ProjectGuides

Getting Started

This guide explains how to use async for event-driven systems.

Installation

Add the gem to your project:

$ bundle add async

Core Concepts

async has several core concepts:

Creating Tasks

The main entry point for creating tasks is the Kernel#Async method. Because this method is defined on Kernel, it's available in all areas of your program.

require 'async'

Async do |task|
	puts "Hello World!"
end

An class Async::Task runs using a Fiber and blocking operations e.g. sleep, read, write yield control until the operation can complete.

At the top level, Async do ... end will create an event loop, and nested Async blocks will reuse the existing event loop. This allows the caller to have either blocking or non-blocking behaviour.

require 'async'

def sleepy(duration = 1)
	Async do |task|
		task.sleep duration
		puts "I'm done sleeping, time for action!"
	end
end

# Synchronous operation:
sleepy

# Asynchronous operation:
Async do
	# These two functions will sleep simultaneously.
	sleepy
	sleepy
end

If you want to guarantee synchronous execution, you can use Kernel#Sync which is semantically identical to Async except that in all cases it will wait until the given block completes execution.

Nested Tasks

Sometimes it's convenient to explicitly nest tasks. There are a variety of reasons to do this, including grouping tasks in order to wait for completion. In the most basic case, you can make a child task using the Async::Task#async method.

require 'async'

def nested_sleepy(task: Async::Task.current)
	# Block caller
	task.sleep 0.1
	
	# Schedule nested task:
	subtask = task.async(annotation: "Sleeping") do |subtask|
		puts "I'm going to sleep..."
		subtask.sleep 1.0
	ensure
		puts "I'm waking up!"
	end
end

Async(annotation: "Top Level") do |task|
	subtask = nested_sleepy(task: task)
	
	task.reactor.print_hierarchy
	#<Async::Reactor:0x64 1 children (running)>
				#<Async::Task:0x78 Top Level (running)>
								#<Async::Task:0x8c Sleeping (running)>
end

This example creates a child subtask from the given parent task. It's the most efficient way to schedule a task.
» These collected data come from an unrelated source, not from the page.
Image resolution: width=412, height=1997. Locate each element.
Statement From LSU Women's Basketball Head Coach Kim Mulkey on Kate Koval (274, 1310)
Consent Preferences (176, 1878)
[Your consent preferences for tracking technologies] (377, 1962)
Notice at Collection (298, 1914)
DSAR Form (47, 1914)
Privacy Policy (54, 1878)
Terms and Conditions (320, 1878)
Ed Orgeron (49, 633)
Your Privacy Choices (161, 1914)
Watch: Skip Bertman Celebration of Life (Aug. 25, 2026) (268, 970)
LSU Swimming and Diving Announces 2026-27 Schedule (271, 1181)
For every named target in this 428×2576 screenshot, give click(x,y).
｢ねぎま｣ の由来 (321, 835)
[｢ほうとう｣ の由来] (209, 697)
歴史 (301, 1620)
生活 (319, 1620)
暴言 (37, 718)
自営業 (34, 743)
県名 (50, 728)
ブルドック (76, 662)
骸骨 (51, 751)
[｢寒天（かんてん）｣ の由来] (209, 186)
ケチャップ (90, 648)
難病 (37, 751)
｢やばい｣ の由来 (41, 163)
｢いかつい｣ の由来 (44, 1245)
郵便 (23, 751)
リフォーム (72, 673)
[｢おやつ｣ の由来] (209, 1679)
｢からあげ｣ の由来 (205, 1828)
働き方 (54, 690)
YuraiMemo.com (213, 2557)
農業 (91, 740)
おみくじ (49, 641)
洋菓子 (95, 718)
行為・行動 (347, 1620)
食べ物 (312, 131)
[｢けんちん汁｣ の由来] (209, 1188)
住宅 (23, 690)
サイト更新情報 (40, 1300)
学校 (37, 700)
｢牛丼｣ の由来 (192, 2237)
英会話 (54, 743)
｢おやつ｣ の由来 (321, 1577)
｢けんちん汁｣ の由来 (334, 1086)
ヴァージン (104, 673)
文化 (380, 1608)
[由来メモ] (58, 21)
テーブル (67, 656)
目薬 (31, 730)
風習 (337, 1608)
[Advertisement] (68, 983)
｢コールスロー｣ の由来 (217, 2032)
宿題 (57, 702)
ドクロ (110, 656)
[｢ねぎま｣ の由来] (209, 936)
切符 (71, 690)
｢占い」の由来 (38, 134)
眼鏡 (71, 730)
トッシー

The task is executed until the first blocking operation, at which point it will yield control and #async will return. The result of this method is the task itself.

Waiting For Results

Like promises, class Async::Task produces results. In order to wait for these results, you must invoke Async::Task#wait:

require 'async'

task = Async do
	rand
end

puts task.wait

Waiting For Multiple Tasks

You can use Async::Barrier#async to create multiple child tasks, and wait for them all to complete using Async::Barrier#wait.

class Async::Barrier and class Async::Semaphore are designed to be compatible with each other, and with other tasks that nest #async invocations. There are other similar situations where you may want to pass in a parent task, e.g. Async::IO::Endpoint#bind.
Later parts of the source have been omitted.